Hamish Hamilton proudly presents two of its rising stars at readings on Friday, October 26. Vancouver native D.W. Wilson is already the recipient of the inaugural Man Booker Prize Scholarship and the recent winner of the 2011 BBC Short Story Prize. Set in British Columbia's remote Kootenay Valley, the stories in his debut collection Once You Break a Knuckle weave together a community's troubled history through the struggles of its young men. Helen Oyeyemi, who completed her first novel, The Icarus Girl, before her 19th birthday, reads from her latest work, Mr. Fox, a magical novel about a writer whose imaginary muse conjures herself up one sunny afternoon and confronts him about his dark denouements.
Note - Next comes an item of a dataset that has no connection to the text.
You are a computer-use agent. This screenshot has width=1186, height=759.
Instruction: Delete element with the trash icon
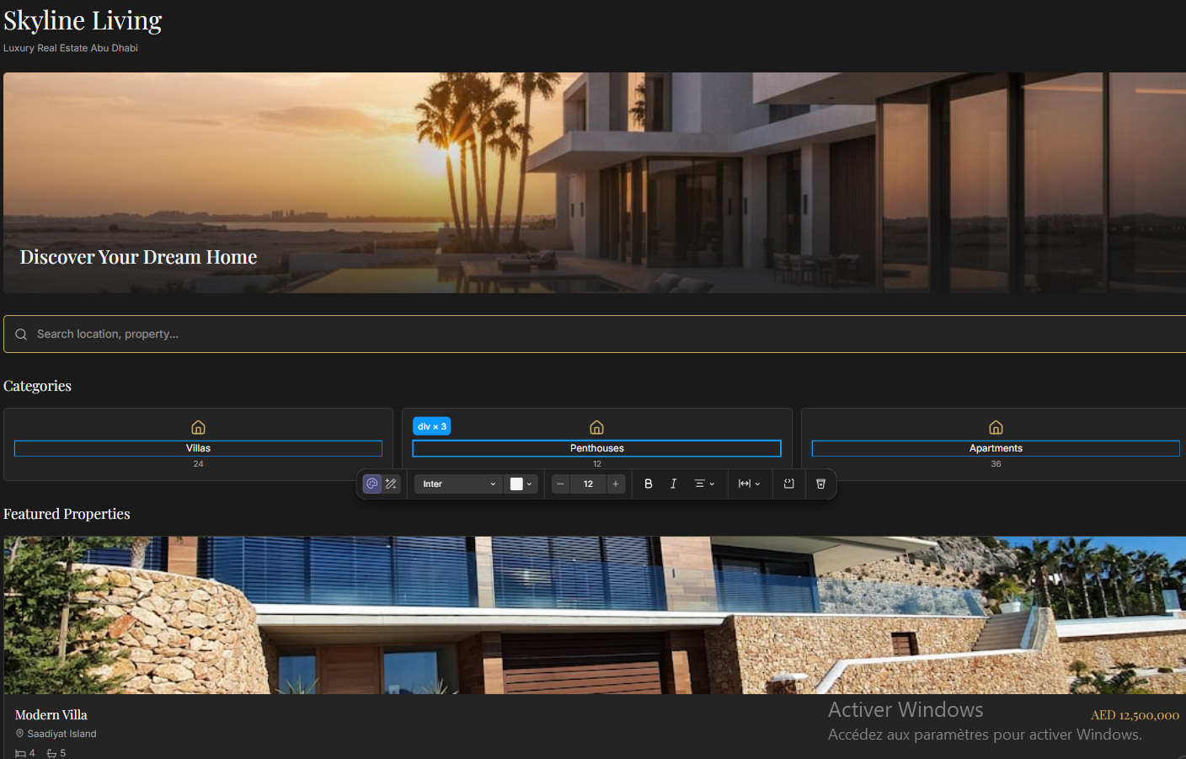821,484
On Saturday, October 29 prominent Somali novelist Nuruddin Farah will discuss Crossbones, the final book of the Past Imperfect trilogy. Farah is the author of 11 novels that have been translated into 17 languages and winner of the Lettre Ulysses Award for the Art of Reportage and the Neustadt International Prize for Literature.
Closing the Festival on a celebratory note, Zsuzsi Gartner, whose short story collection Better Living Through Plastic Explosives is shortlisted for the 2011 Scotiabank Giller Prize, will join her fellow shortlisted authors in a special reading on the final day of the IFOA.